The relationship between work-related stress and employee turnover has been most clearly established by targeted industry studies, but national surveys demonstrate a link as well. The American Psychological Association’s (APA) annual workplace surveys indicate consistently lower levels of employee turnover among companies it deems “psychologically healthy workplaces.” Employees of these companies are also much more likely to report the availability of stress management resources at work. 66% of survey respondents at APA’s 2019 Psychologically Healthy Workplace Award winners believed their workplace had adequate stress management resources, compared with 41% of respondents among all companies surveyed. Annual employee turnover at the award-winning workplaces, at 17%, was less than half of the U.S. average for 2018 (44%).

Building upon the association between employee turnover and workplace stress, we can map a scale of employee turnover relative to an industry or national average onto the range of the estimated per employee cost of workplace stress referenced above. The average level of employee turnover in the U.S. was 45% in 2019; this could be mapped to the midpoint of our $250 to $1,700 range, or $975 per worker. For U.S. operations, the estimated cost of workplace stress would be the product of $975 and the ratio of the company’s employee turnover relative to the 45% national average. In cases of extremely high or low employee turnover, the endpoints of the cost of stress per worker range could be used instead.

Criticisms of this method might include the mix of voluntary and involuntary departures in employee turnover statistics, as well as the reality that stress is not the only factor inducing workers to quit. Company employee statistics that separate out voluntary departures would be preferable. But since the percentage of voluntary departures is consistently north of 60% economy wide, at least in the U.S., it is not clear that disaggregated company labor data would change the picture all that much.

The multitude of reasons to leave employment beyond stress is a potentially more serious shortcoming of using turnover to gauge the cost of workplace stress. Some jobs are stigmatized as “low status,” and workers may look to leave as soon a better opportunity comes along. Does this approach unfairly punish companies for offering low-wage, low-status work? 

A worker will rationally leave a job when the perceived costs exceed the perceived benefits of staying put. If an employee is in a low-stress job that nevertheless is harmful to their self esteem, there is still an intangible cost being absorbed that may encourage them to quit. The likely result of this method is the capture of additional social costs beyond the effects of stress. I would argue this further recommends it, even if what we are measuring is a basket of social harms including stress.

Precisely measuring the cost of workplace stress isn’t the point. The goal is to better allocate financial capital by internalizing the social costs of employment. In many cases, these costs will be significant relative to the company’s financial value. FedEx is the largest U.S. employer that discloses its employee turnover, which ranged from 30% to 51% for the three fiscal years included in the company’s 2020 sustainability report. Using a three-year average, I estimate a cost of workplace stress at approximately $890 per worker. With a headcount of more than 440,000, the estimated total cost amounts to nearly $400 million — equivalent to nearly 10% of Fedex’s operating profit.

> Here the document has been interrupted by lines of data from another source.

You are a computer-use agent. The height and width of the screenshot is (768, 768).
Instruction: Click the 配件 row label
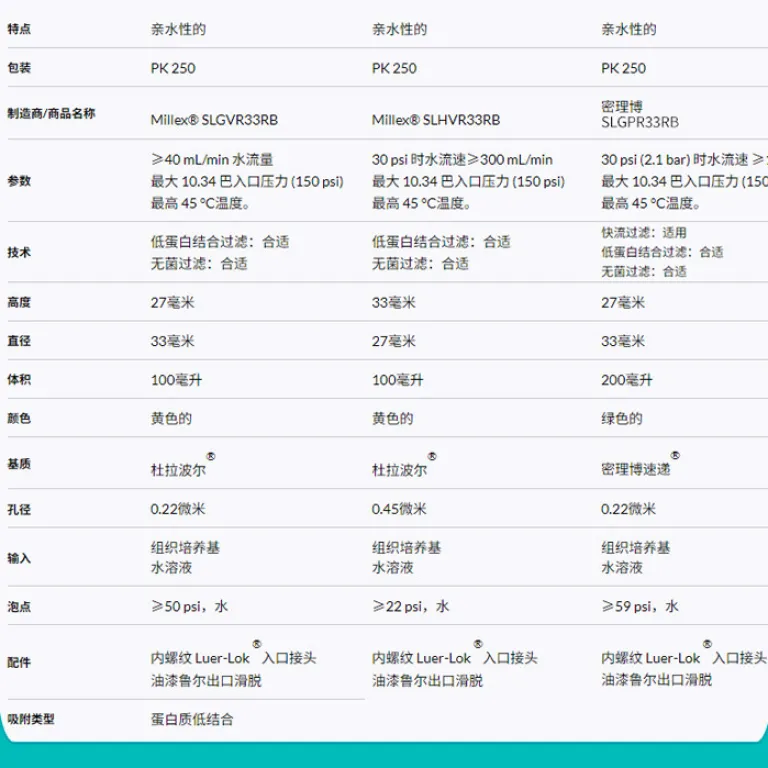pyautogui.click(x=19, y=662)
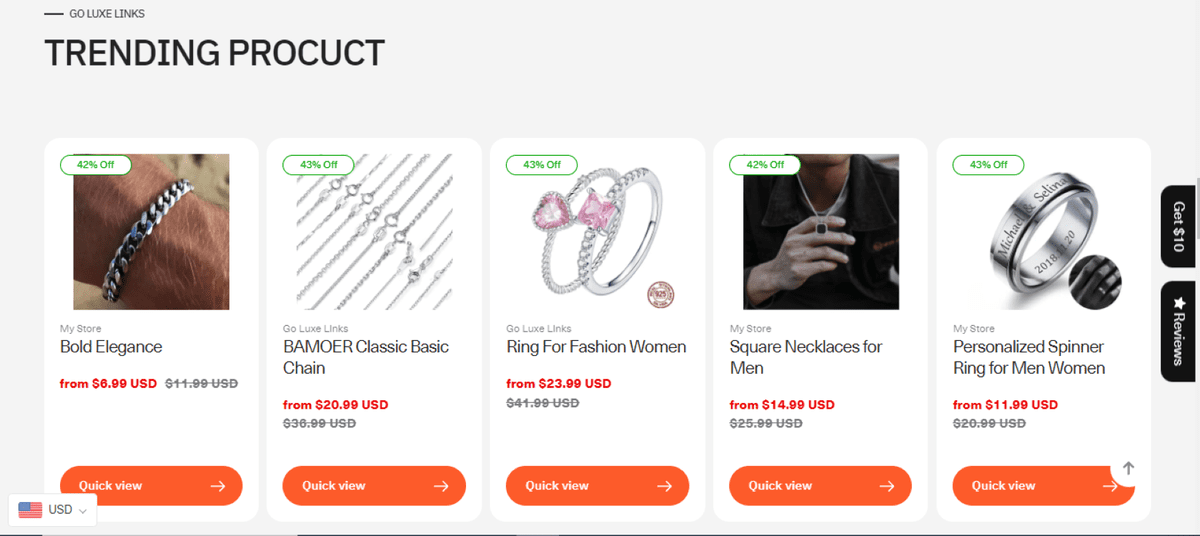Open the Get $10 side tab
Viewport: 1200px width, 536px height.
[1178, 227]
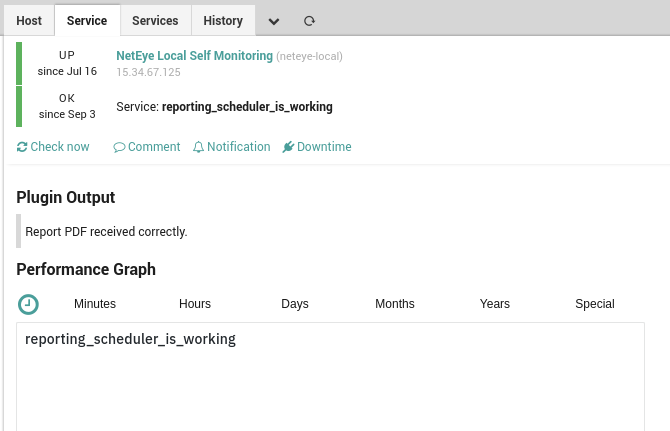
Task: Open the tab dropdown chevron menu
Action: coord(274,21)
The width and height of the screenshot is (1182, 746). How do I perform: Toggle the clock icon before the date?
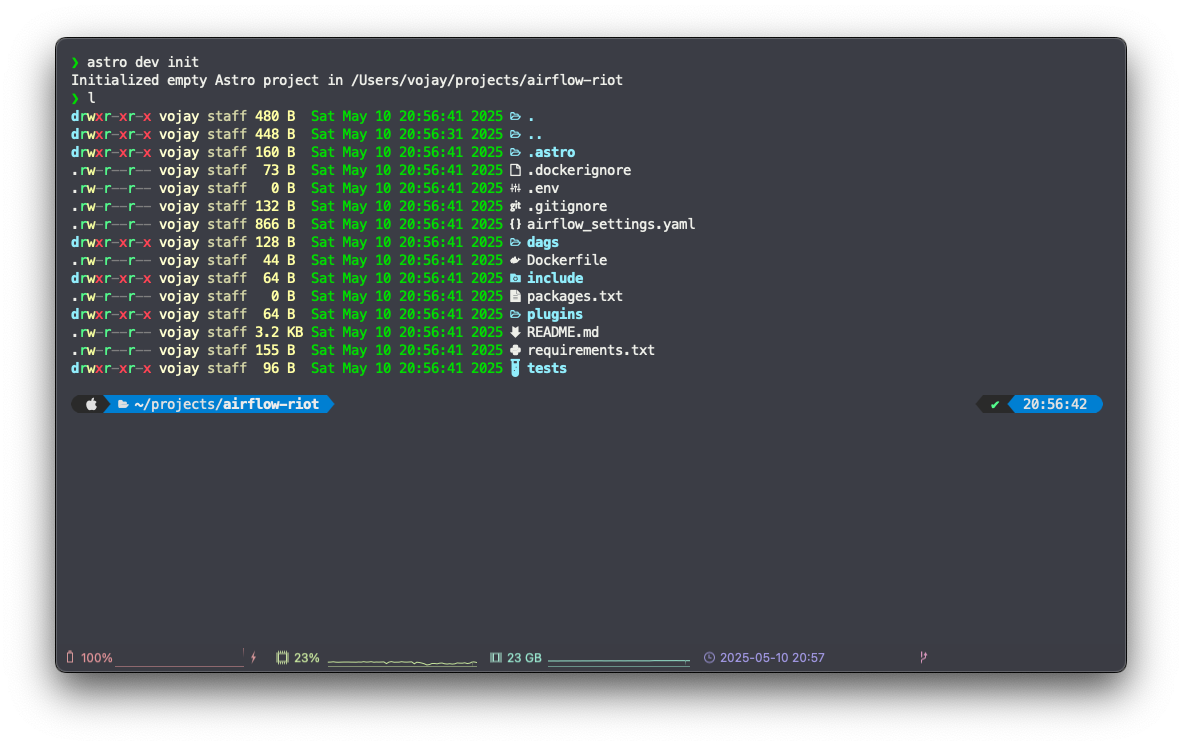click(709, 657)
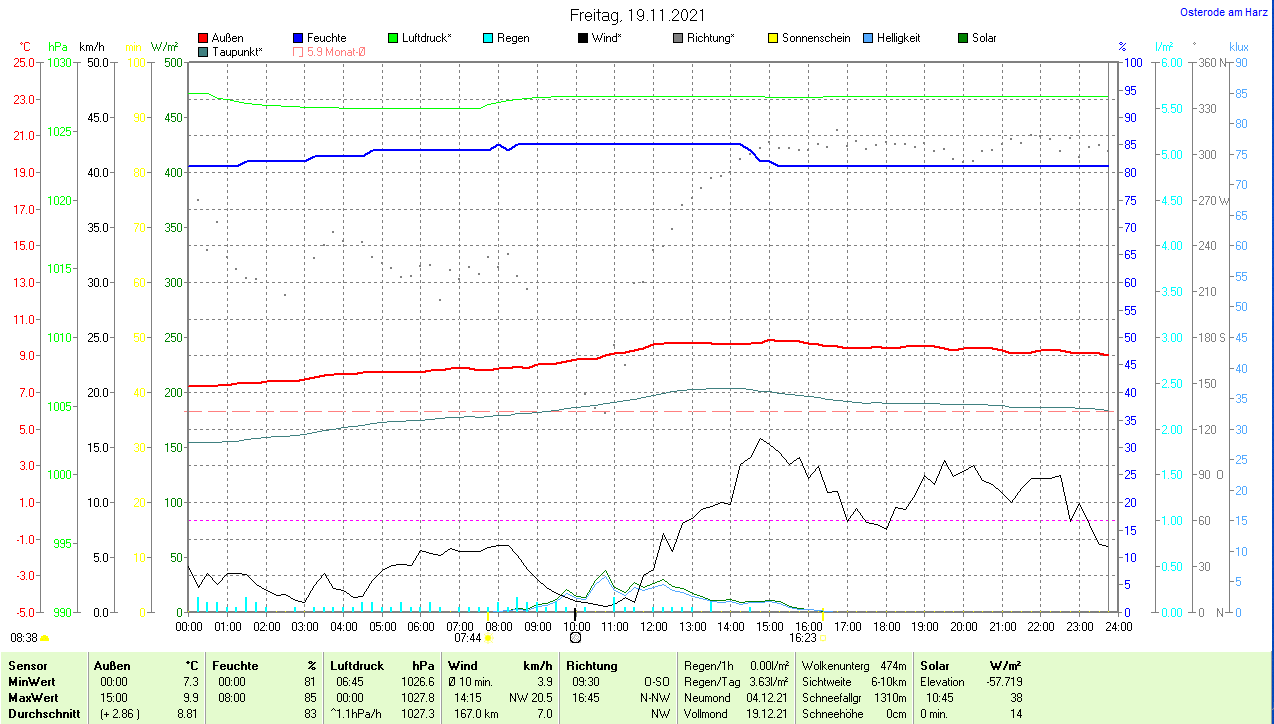Click the blue Feuchte legend swatch

298,38
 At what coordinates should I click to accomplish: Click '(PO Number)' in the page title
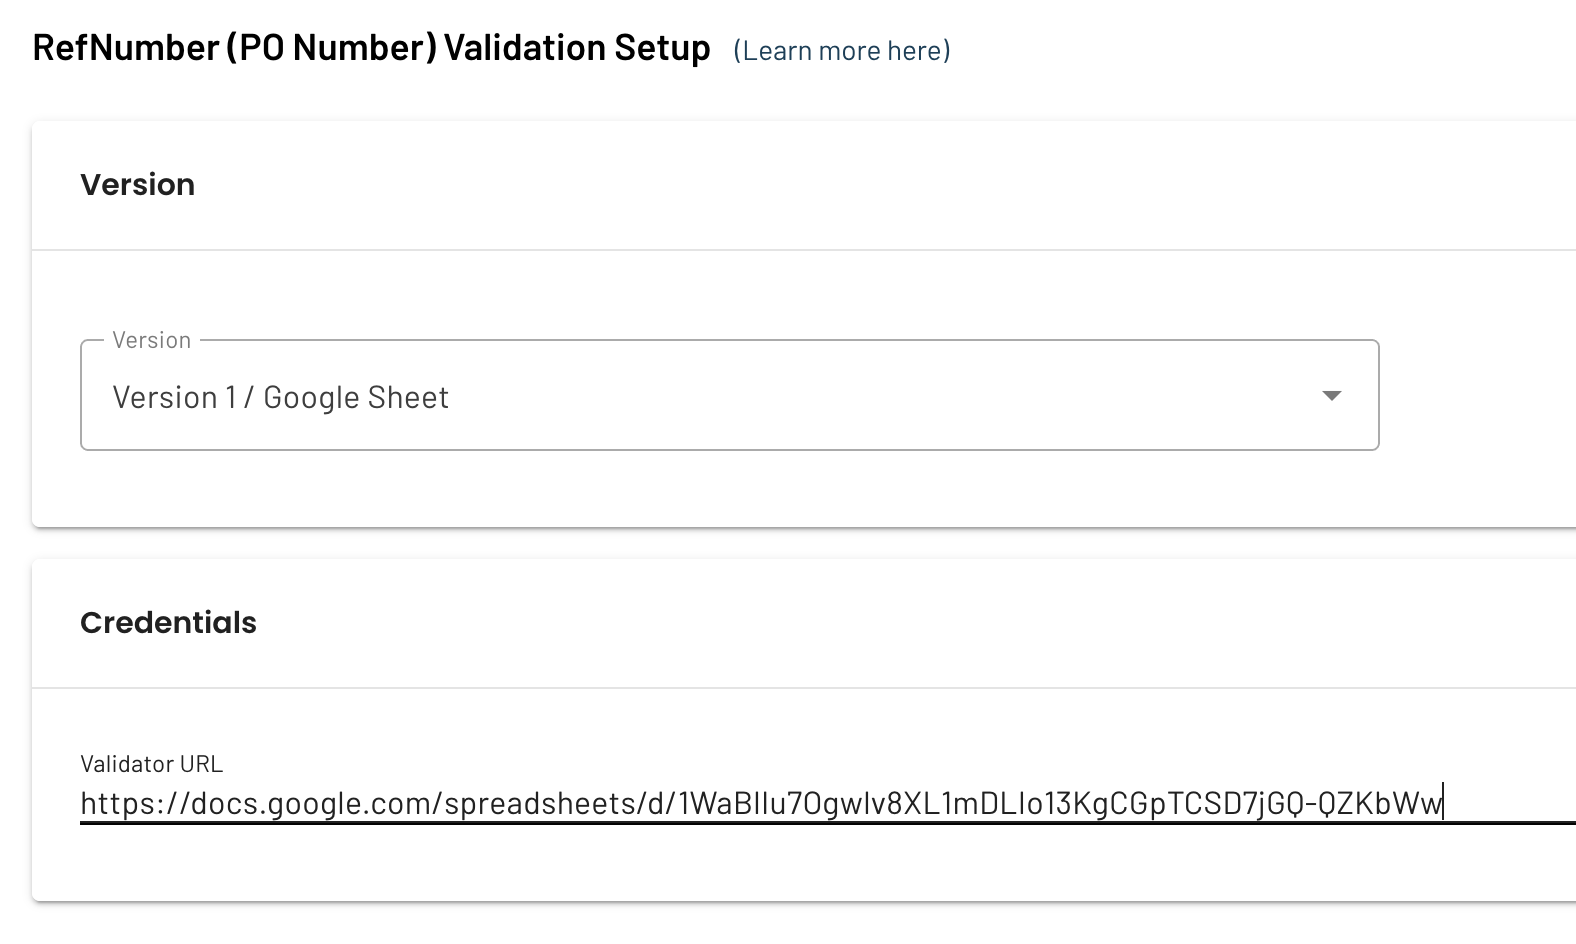[x=331, y=48]
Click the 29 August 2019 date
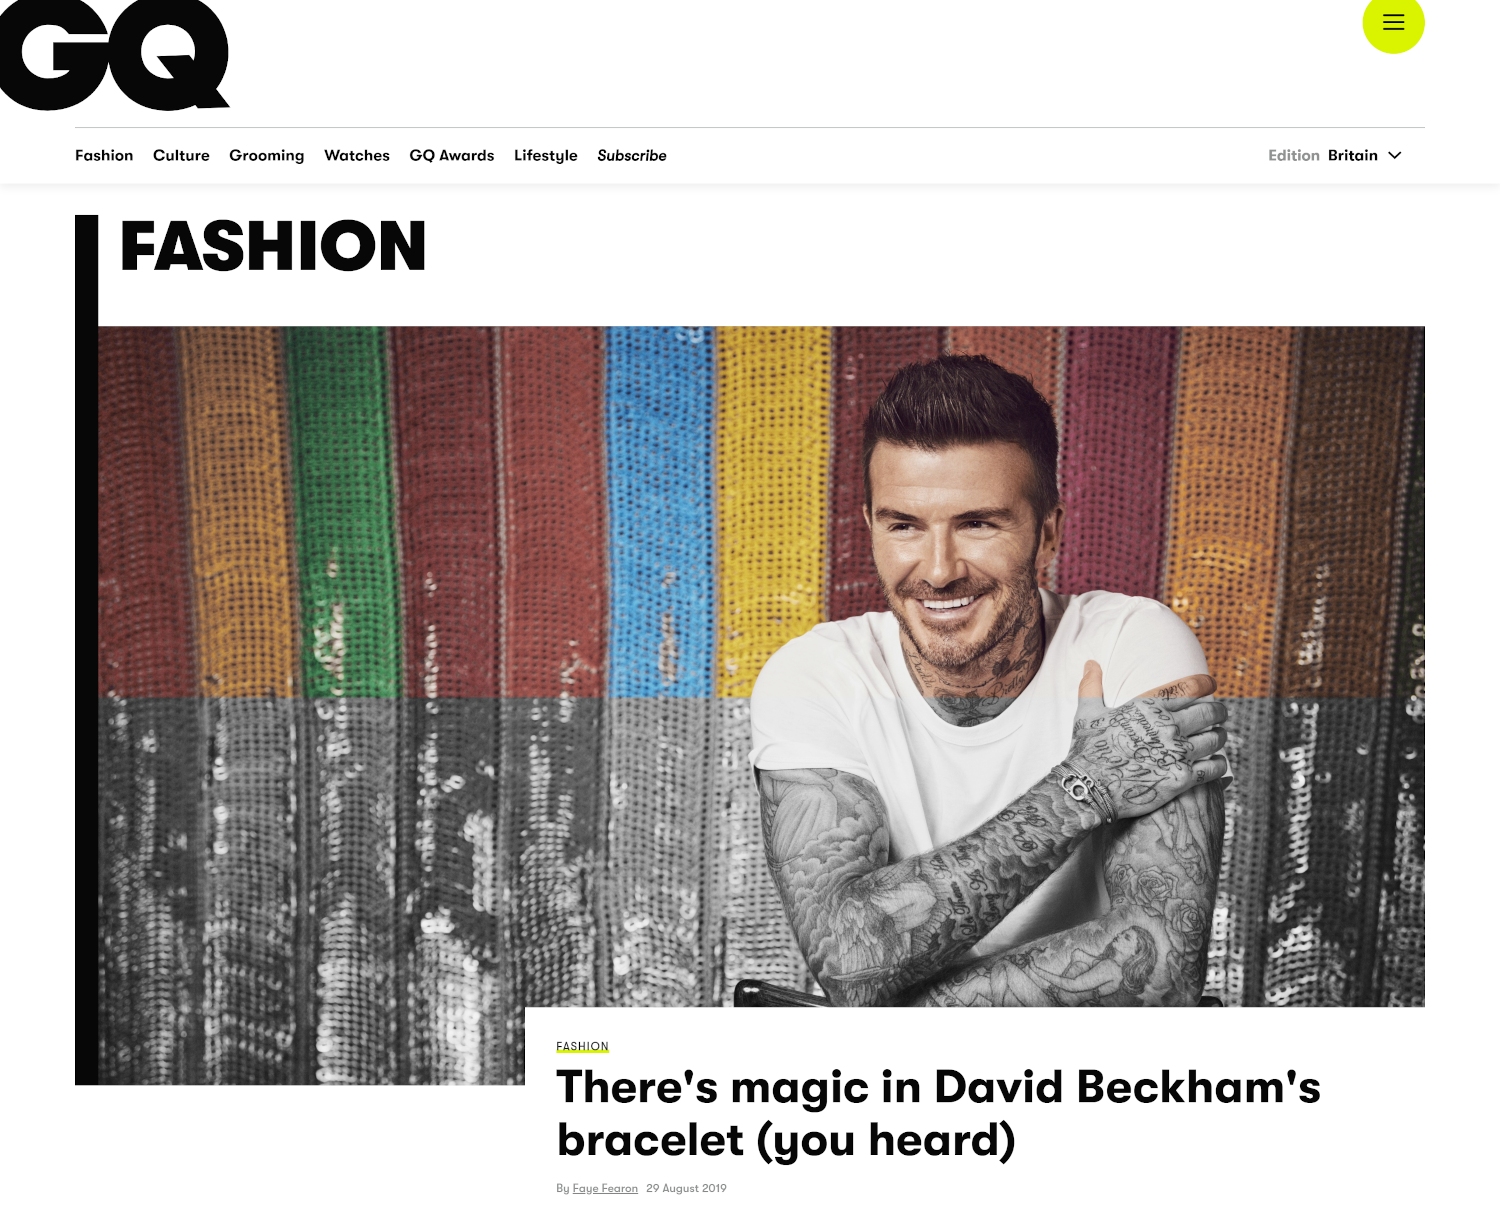Viewport: 1500px width, 1210px height. click(686, 1188)
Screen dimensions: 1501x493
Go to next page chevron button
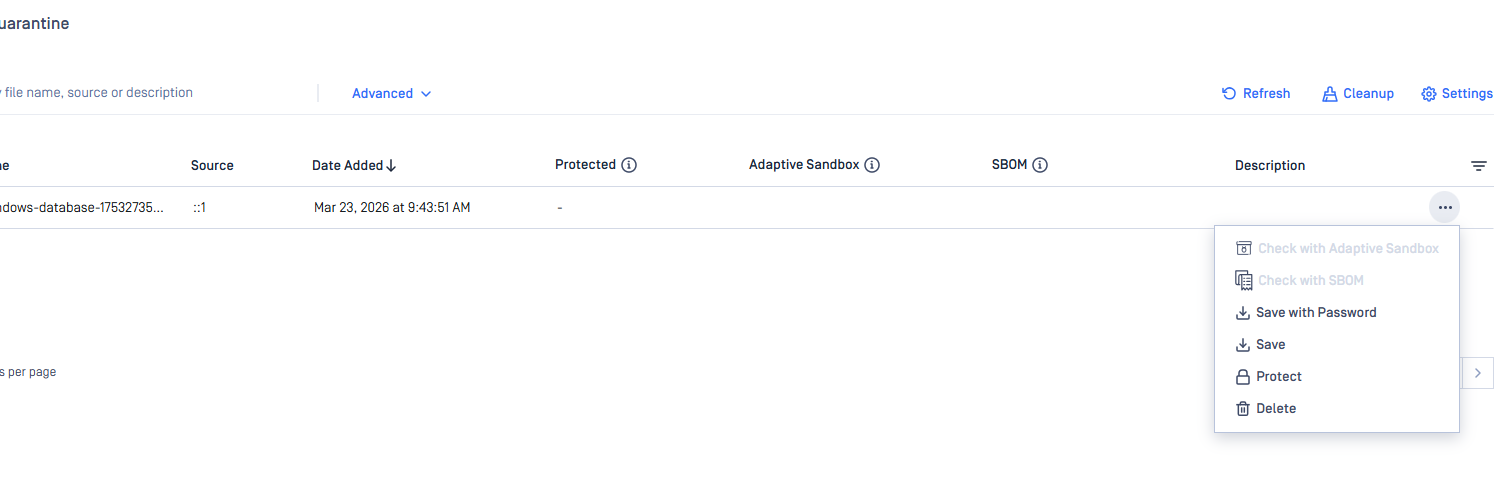[x=1478, y=372]
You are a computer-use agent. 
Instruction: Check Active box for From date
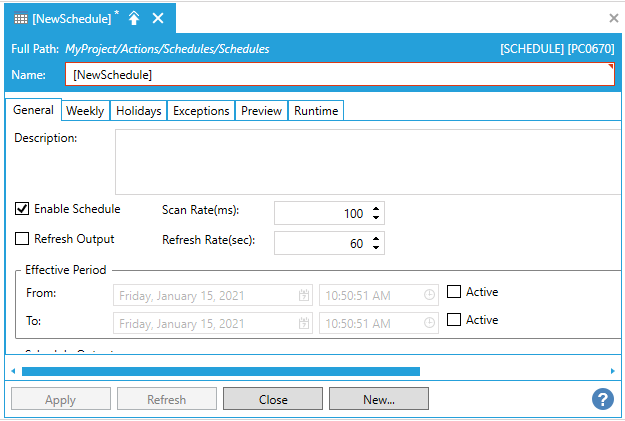coord(454,292)
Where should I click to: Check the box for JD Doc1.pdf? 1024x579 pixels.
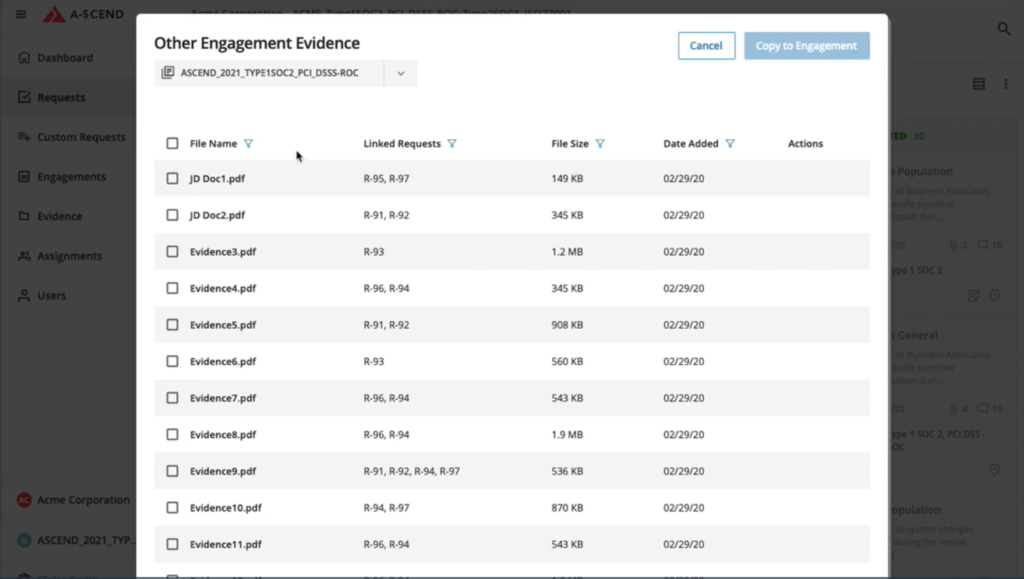[172, 178]
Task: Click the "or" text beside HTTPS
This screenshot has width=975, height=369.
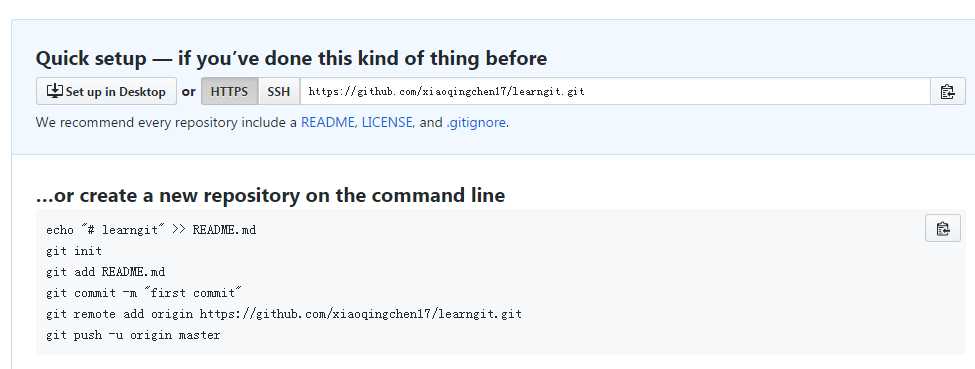Action: click(x=188, y=92)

Unsurprisingly, many companies with very high employee turnover don’t disclose the specifics publicly. If reported rates of more than 100% turnover at Amazon warehouses and Walmart stores are accurate, it implies that social costs related to employment may be as much as one quarter of the operating profit of those businesses (excluding Amazon’s AWS). This single social factor, if measured, would likely alter the portfolios of many socially responsible investors. At a minimum, there is a clear need for investors to demand employment disclosures consistent with GRI.